Buddy had been lieutenant governor under Lawton Chiles, and they plugged a deficit hole that had been left by the previous Republican, Bob Martinez.  Since the end of the Chiles/MacKay administration, Florida voters have put Republicans into the governor's office at every election -- and "rainy day" funds have plummeted.  Who's prudent?  Who's careful to plan for the future?  Not that government is a business, but the party of business certainly isn't practicing what it preaches.

 

Fiery Language About a Fire

 

Although I join with most other intellectuals in bemoaning the loss of local newspapers, reading old ones sometimes makes me think it wasn't such a loss after all.  My good friend, eminent Florida historian Gary Mormino, sent another example of the thank-god-it's-gone writing that too often prevailed.  I don't have to spell out the point here:  there are indeed so many points that the writer's own words make clear his lack of mental acuity.  Quoting from the beginning of an article in the Clearwater Evening Independent on November 24, 1924:

        

        "She was a creature of the ferocious flapper type, according to reports – one of those with an uncanny mop of hair flopping around its ears and a look of defiance in its eyes.  Whether it wore trousers or not, deponents did not state, but many such specimens are now invading our southland, and this is a mere detail.  The outstanding feature of the case was that this invader attempted to set fire to the Seminole bridge.

         "Fishing from the bridges of the county highway system is absolutely prohibited, and therefore seems to appeal to the motor freebooter, who insists this is a free country.  Evidences of this freedom are to be found on every bridge in the county, where sharks, catfish and stingaree [sic] lie in the sun to attract buzzards and bones remain to puncture tires.

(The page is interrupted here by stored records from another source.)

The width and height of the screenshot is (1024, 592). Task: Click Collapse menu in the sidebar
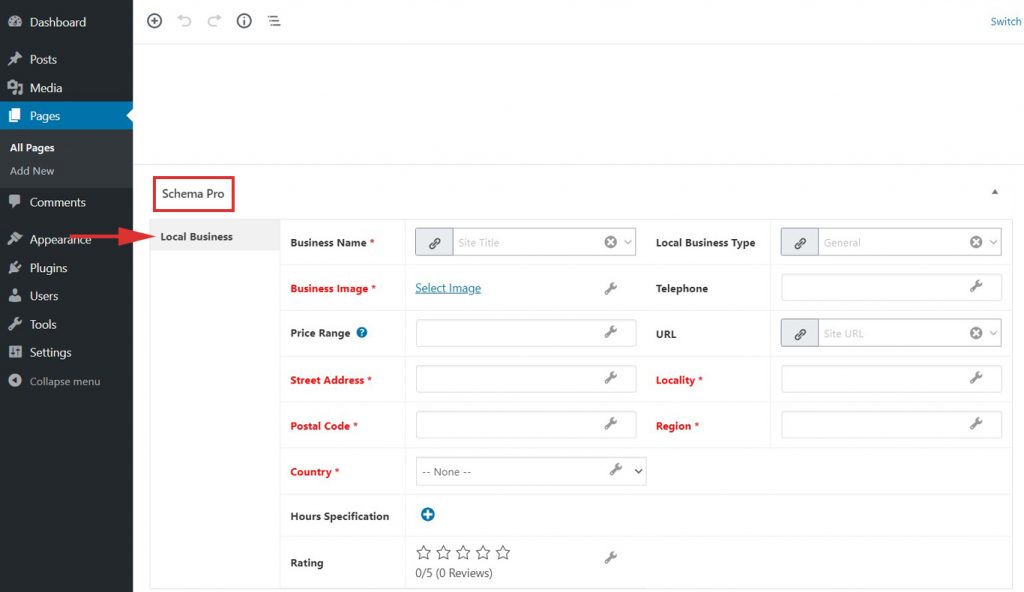(x=64, y=381)
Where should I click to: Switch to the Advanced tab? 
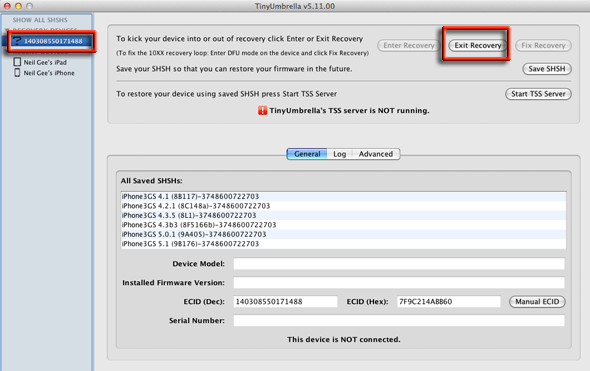click(x=376, y=154)
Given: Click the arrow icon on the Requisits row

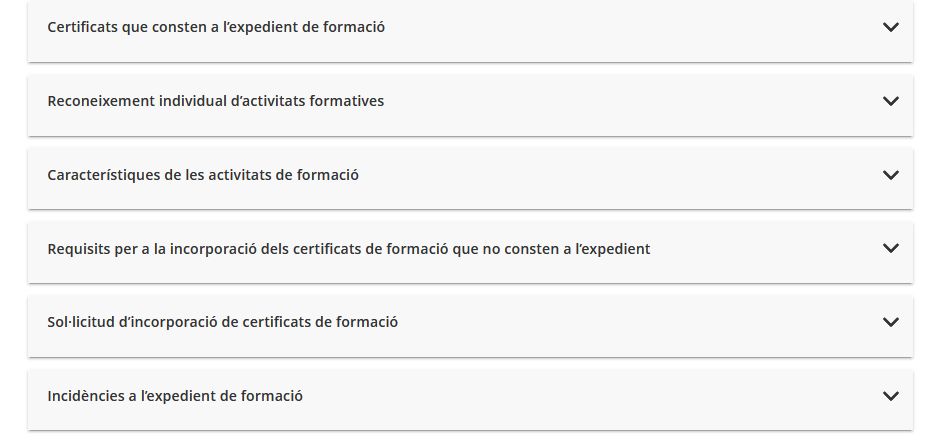Looking at the screenshot, I should point(891,249).
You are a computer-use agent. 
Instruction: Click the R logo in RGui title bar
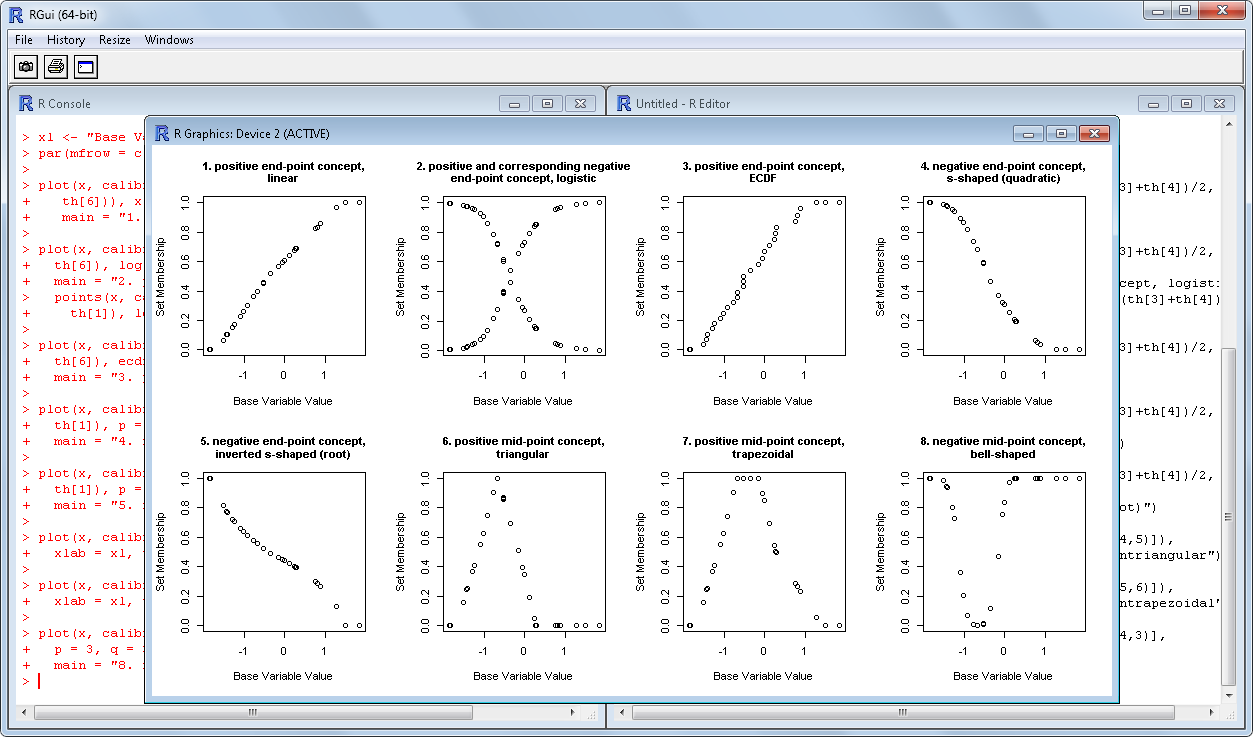[16, 14]
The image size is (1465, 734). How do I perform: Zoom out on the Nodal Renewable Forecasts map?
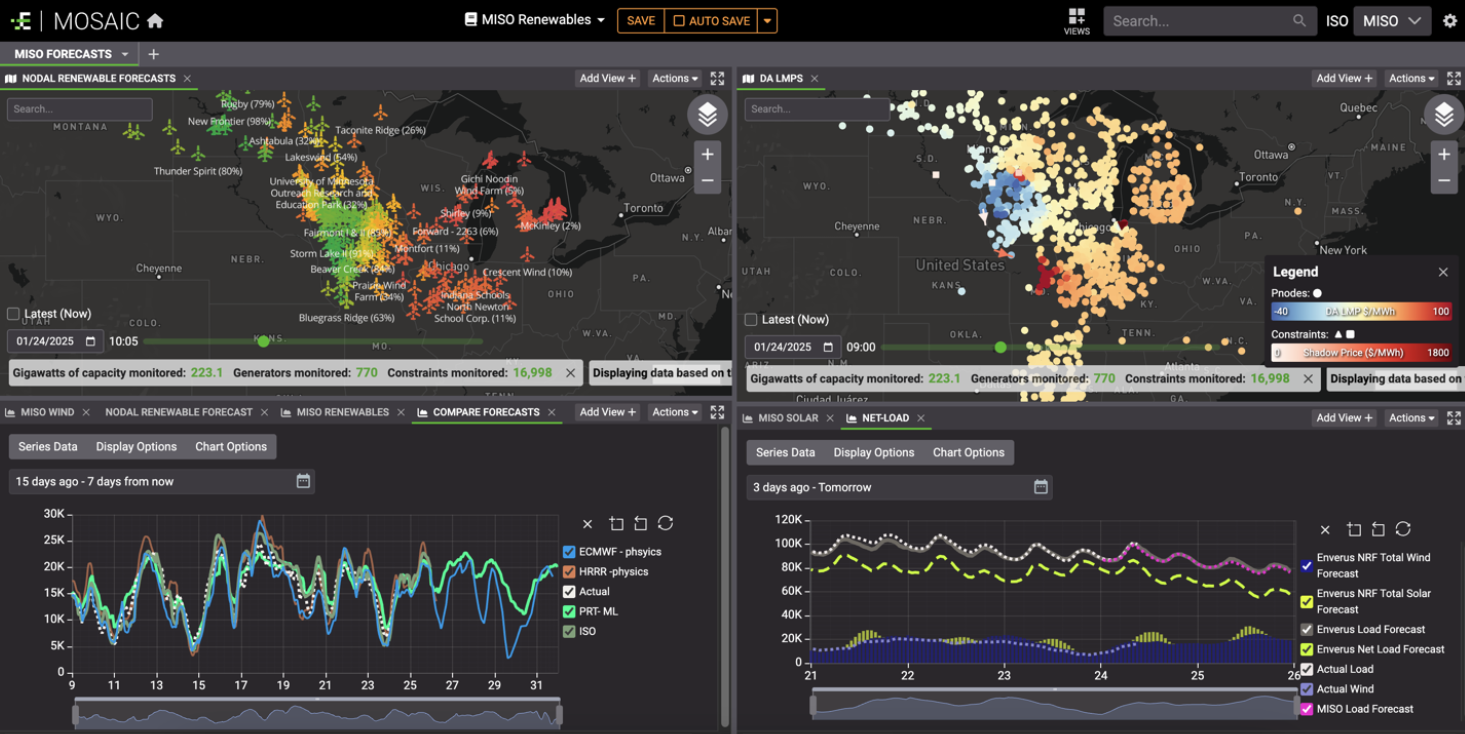coord(707,181)
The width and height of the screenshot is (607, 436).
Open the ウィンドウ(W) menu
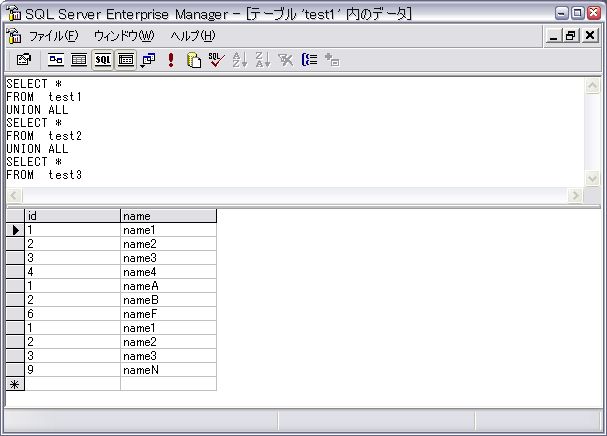124,36
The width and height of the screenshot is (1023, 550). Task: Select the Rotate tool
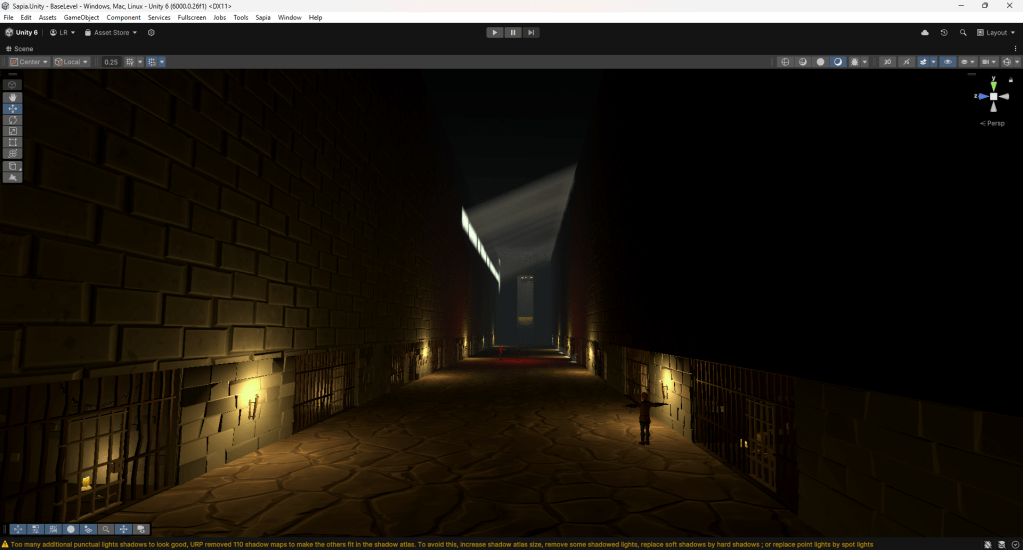tap(13, 120)
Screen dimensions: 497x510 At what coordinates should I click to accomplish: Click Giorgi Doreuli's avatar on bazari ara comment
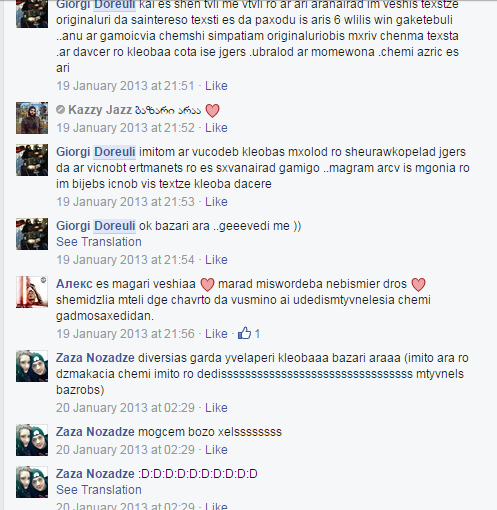click(32, 234)
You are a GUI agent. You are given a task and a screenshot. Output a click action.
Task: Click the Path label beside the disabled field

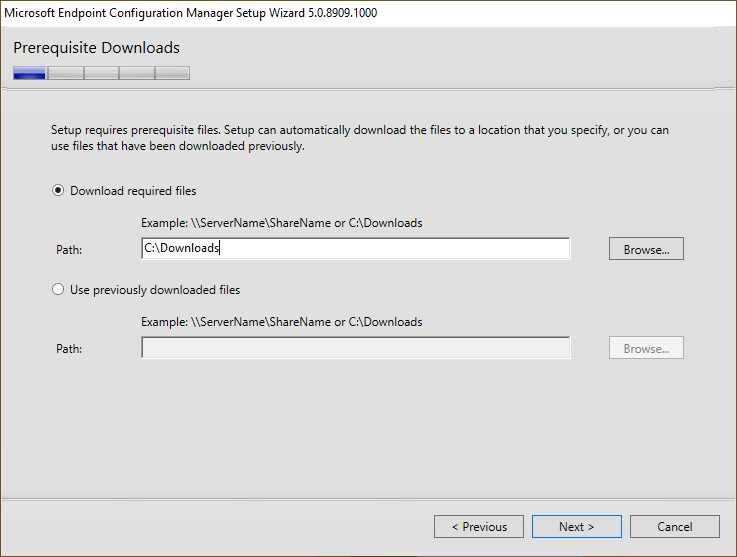(x=69, y=349)
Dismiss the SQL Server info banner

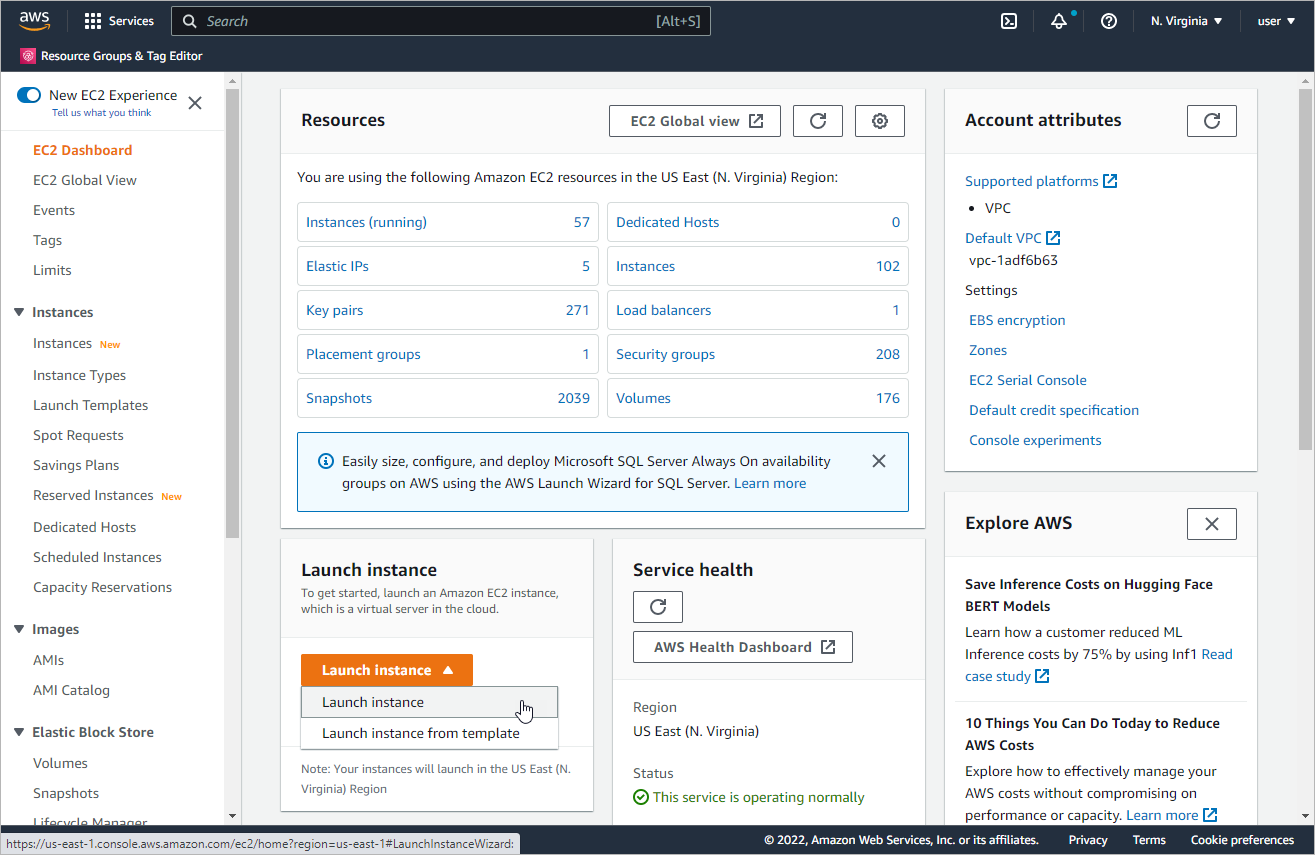click(x=879, y=461)
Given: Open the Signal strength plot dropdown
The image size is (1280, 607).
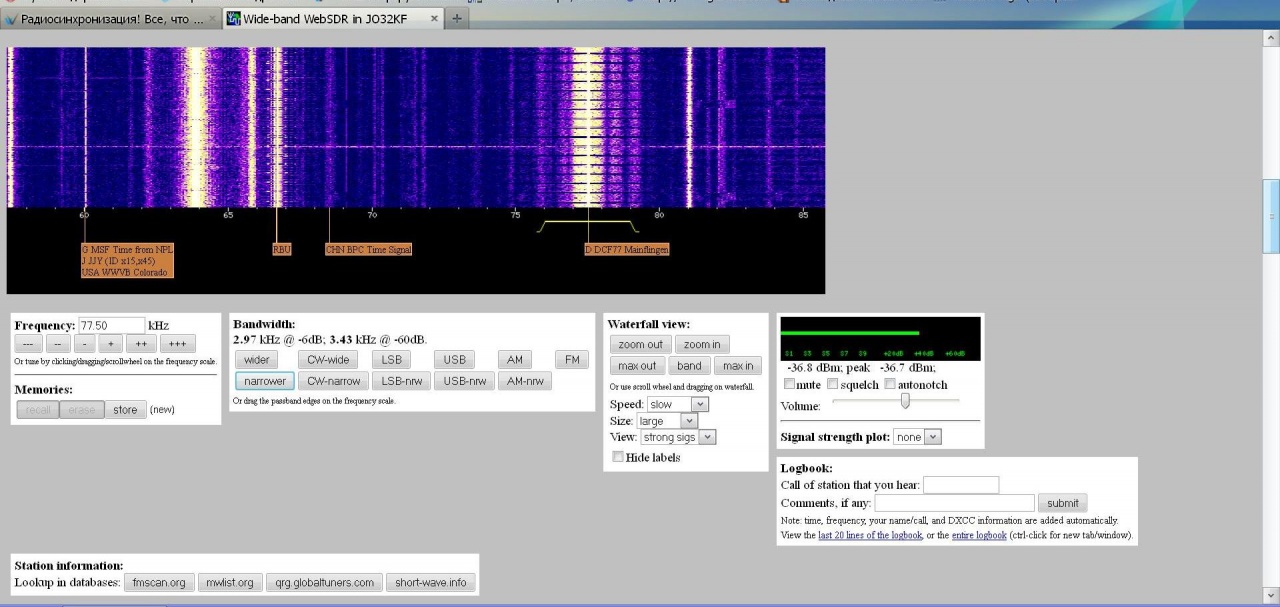Looking at the screenshot, I should coord(918,437).
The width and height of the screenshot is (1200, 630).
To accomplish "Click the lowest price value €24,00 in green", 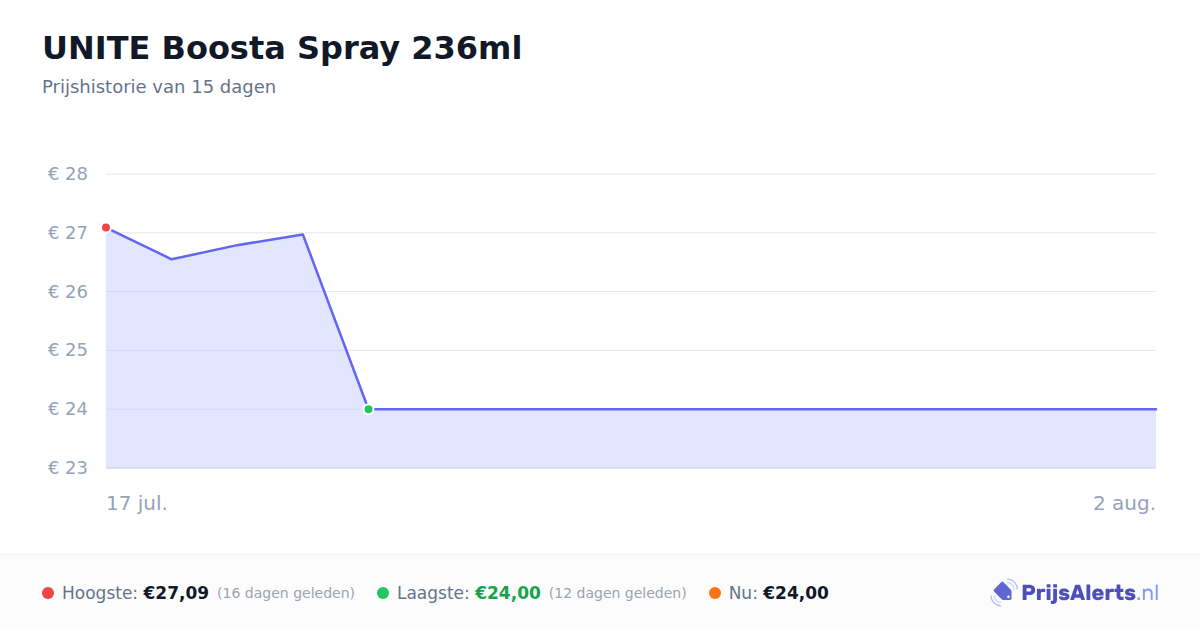I will (508, 593).
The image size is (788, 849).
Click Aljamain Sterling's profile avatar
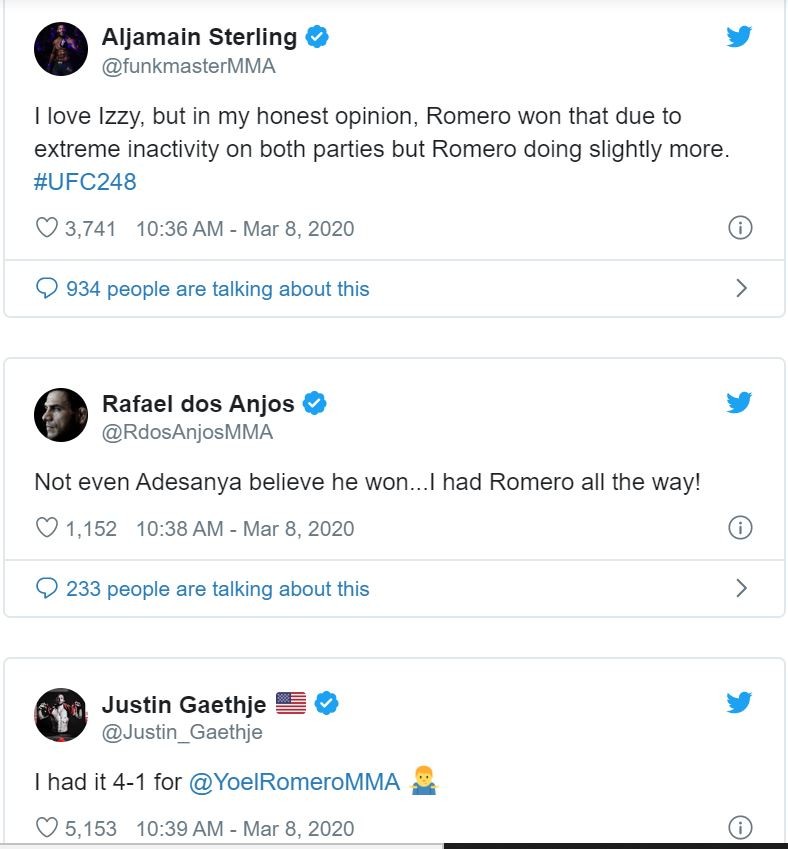coord(61,49)
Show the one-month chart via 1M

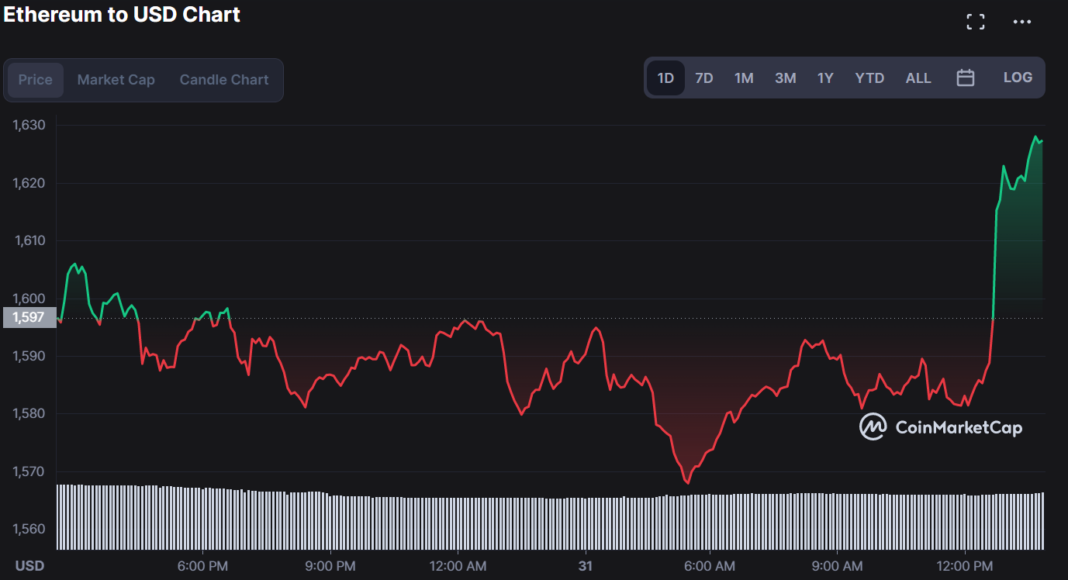pos(743,76)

         "This sort of thing has caused a great deal of trouble…  One with any consideration for his fellows would of course understand this without being told, but this story concerns one 'far more deadly than the male.'  She was going to fish on the Seminole bridge, regardless of the rules. There is a chill in the air these nights, so she proposed to have a fire.  Sending her two minions who appeared to be of the male persuasion…to make firewood, a great bonfire was soon blazing merrily… The fact that this fire would cause the asphalt pavement to ignite and ruin the highway…meant nothing to the Amazon with the pruned hair, but the light from the fire attracted attention and Assistant Engineer Evans went to the scene.

         "When he suggested that the fire be put out, the flapper of 40 or so 'cussed him out' in characteristic manner and the engineer was obliged to toss the burning brands overboard, to save the bridge, while he was expecting an attack from the militant suffragette and her lieutenants.

         "Engineer Burleson says he intends that this sort of business be stopped.  County motorcycle police will be instructed to see that the law is carried out, to the end that our new bridges may be protected from preying females who did not have to help pay for the roads and who do not care what happens to them."